* WHAT YOU WILL DO: Without the pictures, write out every entry that follows exactly.

_ _ _ _ _ _ _

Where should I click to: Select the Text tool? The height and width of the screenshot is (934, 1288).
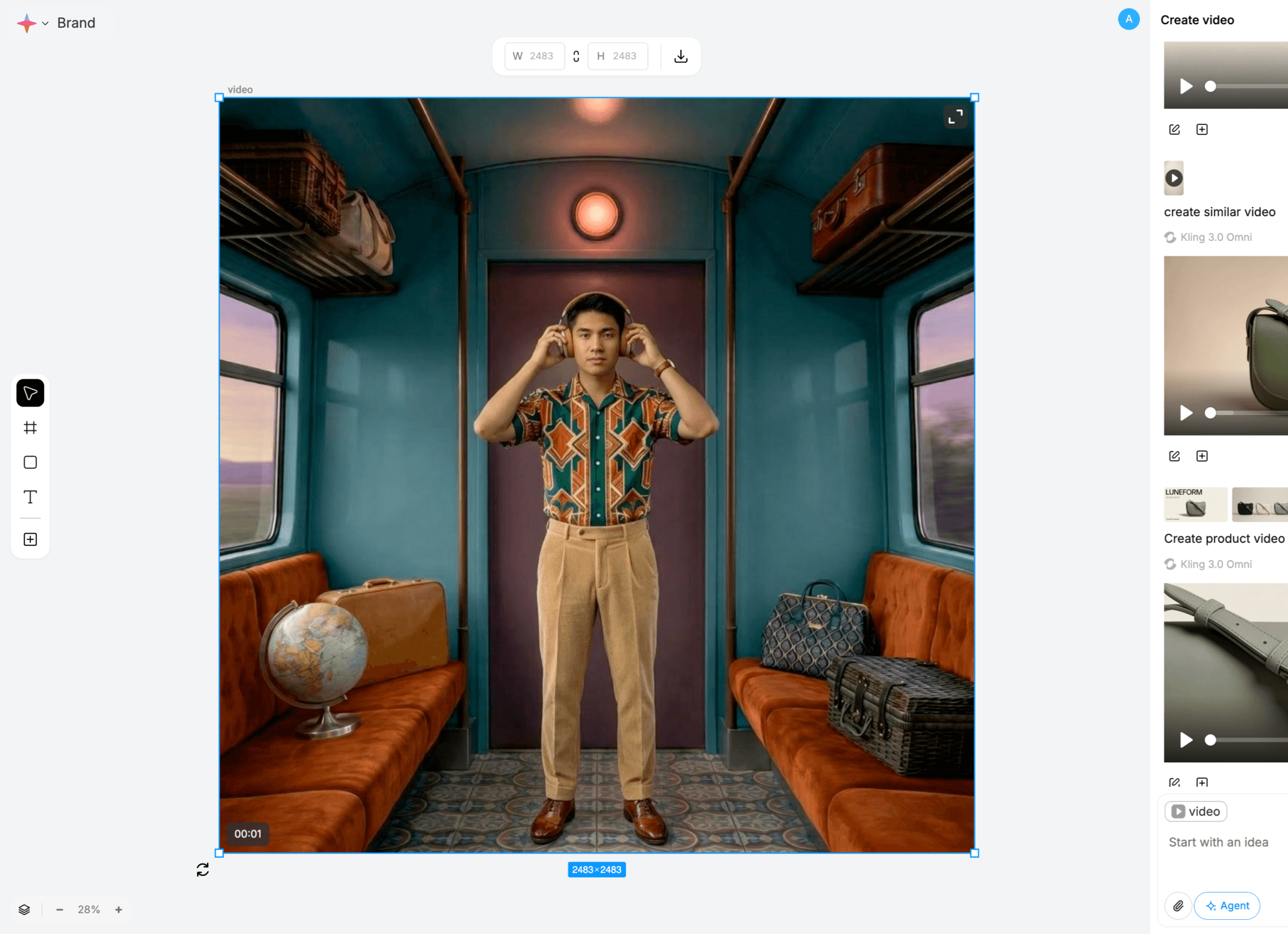pos(30,497)
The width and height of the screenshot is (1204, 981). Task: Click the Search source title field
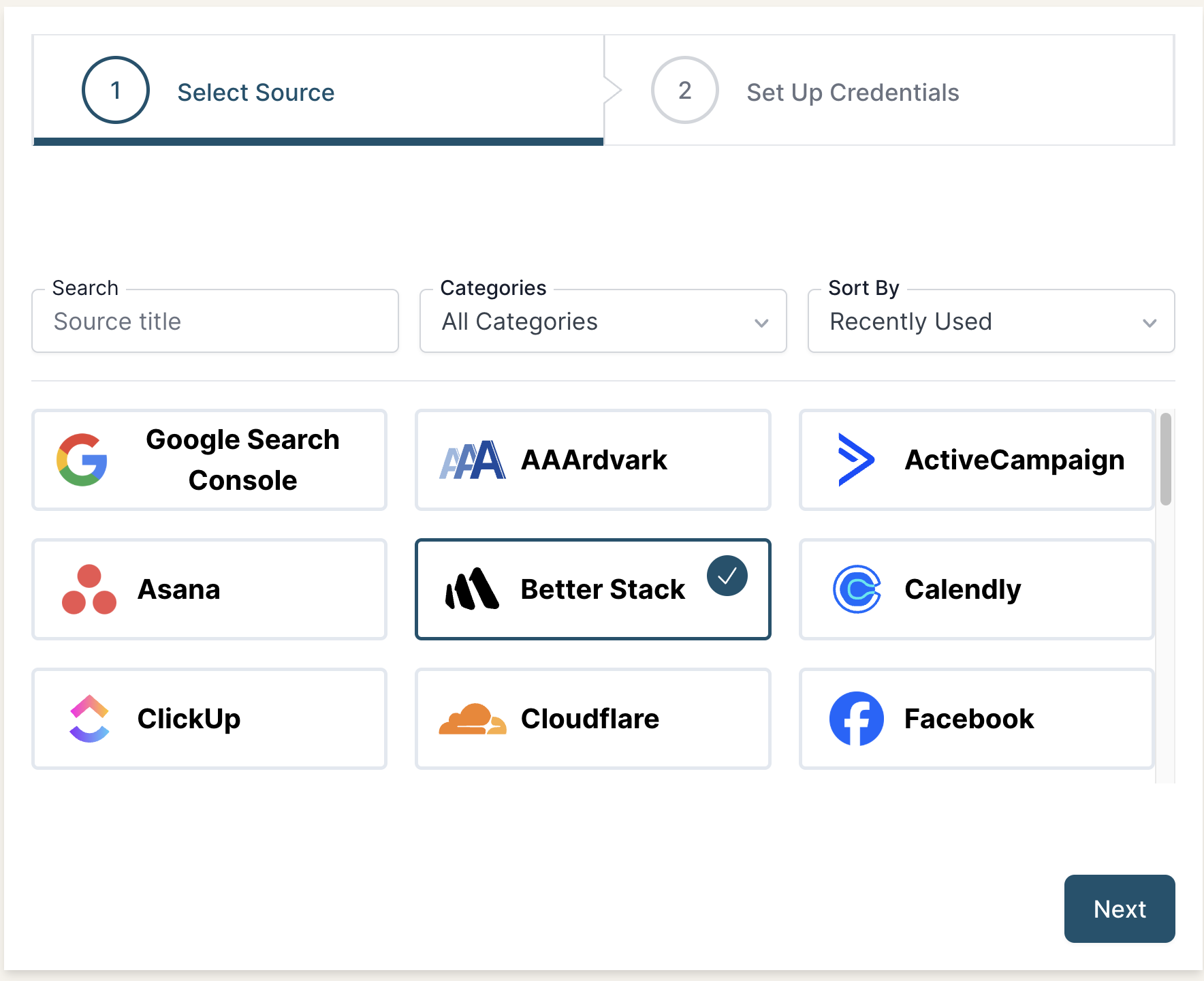pos(215,321)
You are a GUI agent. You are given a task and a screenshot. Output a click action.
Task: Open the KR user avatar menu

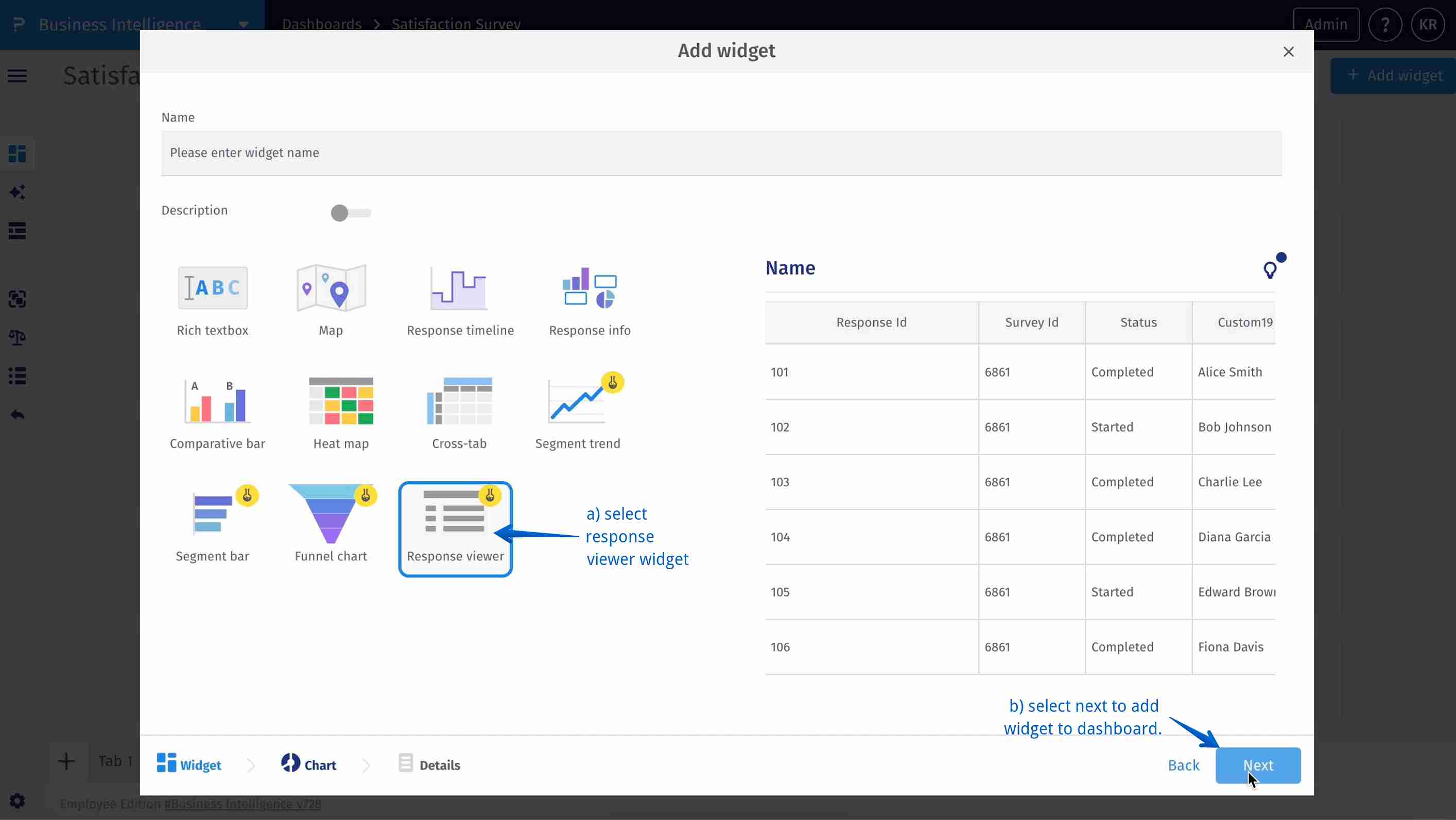(x=1428, y=25)
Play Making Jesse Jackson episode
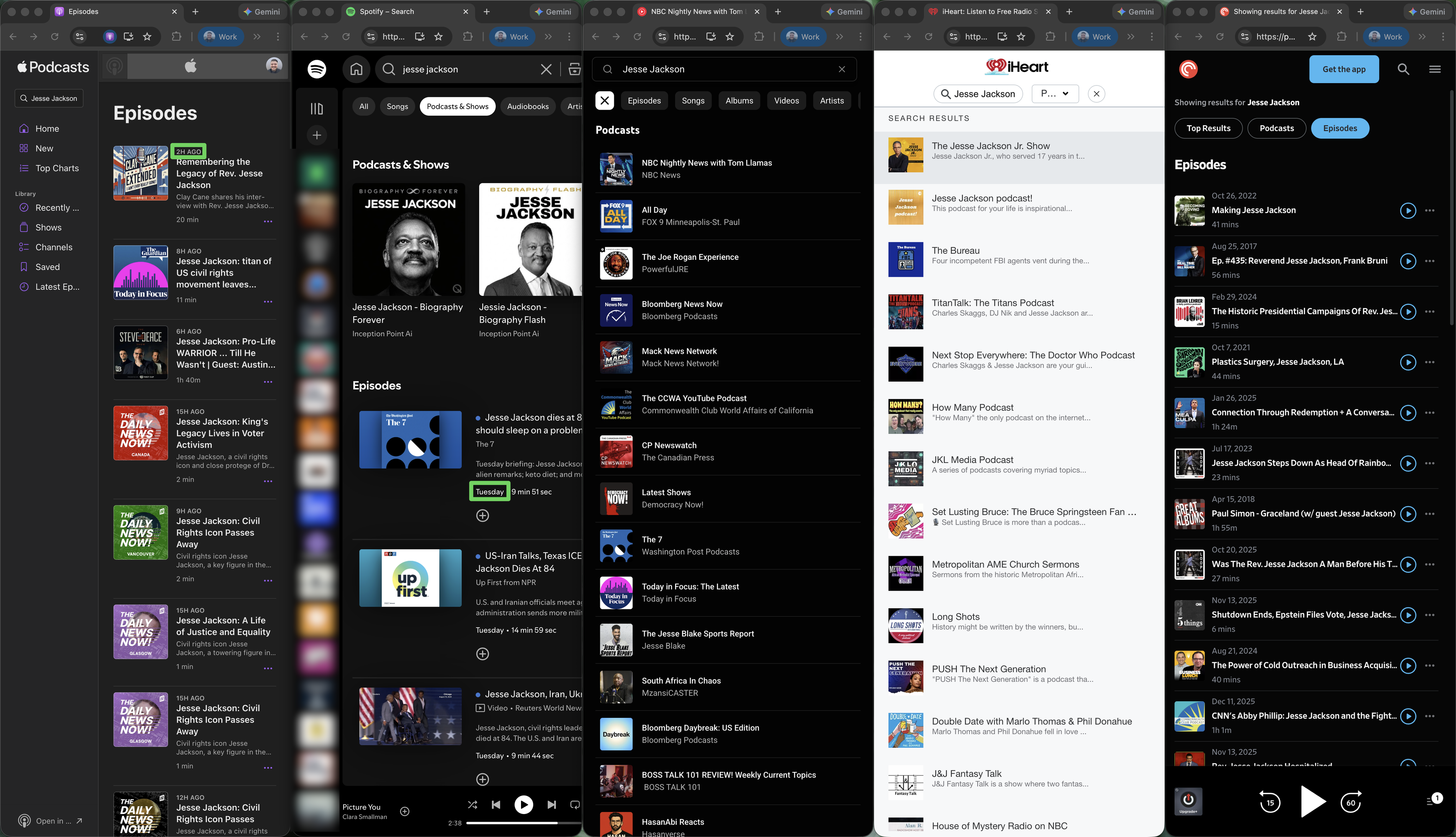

_ _ _ _ _ _ _

* THE ANSWER:
Where should I click to: Select the Text tool? The height and width of the screenshot is (934, 1288).
pos(30,497)
The width and height of the screenshot is (1204, 981). Task: Click the Search source title field
pos(215,321)
You are a GUI agent. You are given a task and a screenshot. Output a click action.
Task: Open the KR user avatar menu

(x=1428, y=25)
Play Making Jesse Jackson episode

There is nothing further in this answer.